Soldats burkinabè libèrent journalistes et activistes enlevés : une avancée fragile face aux disparitions forcées
Au début du mois de juillet 2025, les autorités du Burkina Faso ont annoncé la libération de cinq journalistes et d’un militant des droits humains. Ces personnes avaient été illégalement enrôlées de force dans l’armée après avoir critiqué la junte militaire au pouvoir. Si cette décision marque un pas vers la justice, elle révèle aussi l’ampleur des disparitions forcées dans le pays. En effet, plusieurs autres journalistes et activistes restent portés disparus depuis 2024, sans aucune information sur leur localisation.
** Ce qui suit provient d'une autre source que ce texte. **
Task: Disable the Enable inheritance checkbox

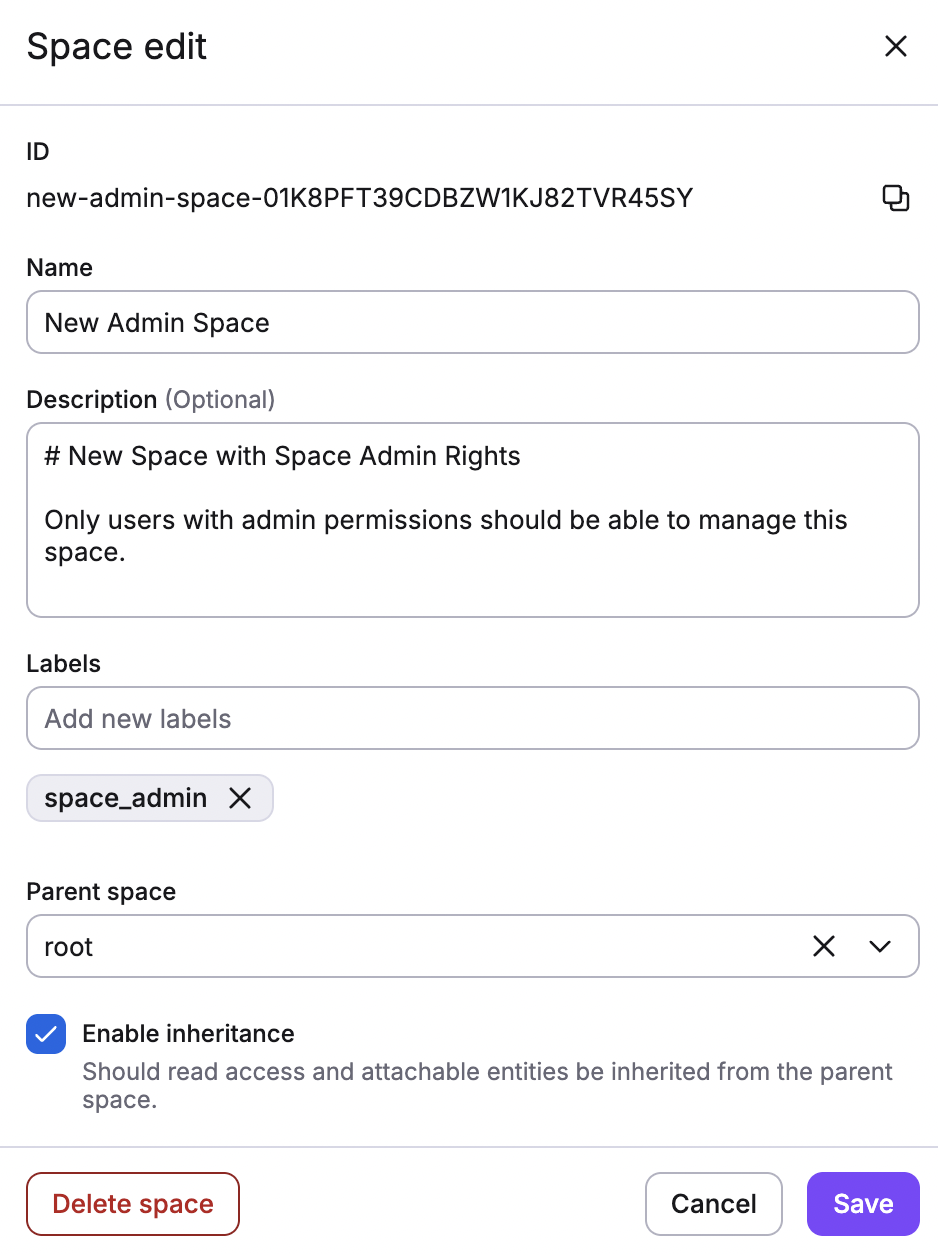Action: click(x=45, y=1034)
Une répression systématique des voix critiques
Dès mars 2024, à Ouagadougou, trois membres de l’Association des journalistes du Burkina Faso (AJB) — Guezouma Sanogo, Boukari Ouoba et Phil Roland Zongo — ainsi que Luc Pagbelguem, journaliste à BF1 TV, ont été arrêtés pour avoir dénoncé les restrictions à la liberté d’expression imposées par le régime. Une vidéo diffusée sur les réseaux sociaux le 2 avril 2024 montrait Guezouma Sanogo, Boukari Ouoba et Luc Pagbelguem en uniforme militaire, confirmant leur conscription forcée. Quant à Phil Roland Zongo, son enrôlement n’a été révélé qu’au moment de sa libération.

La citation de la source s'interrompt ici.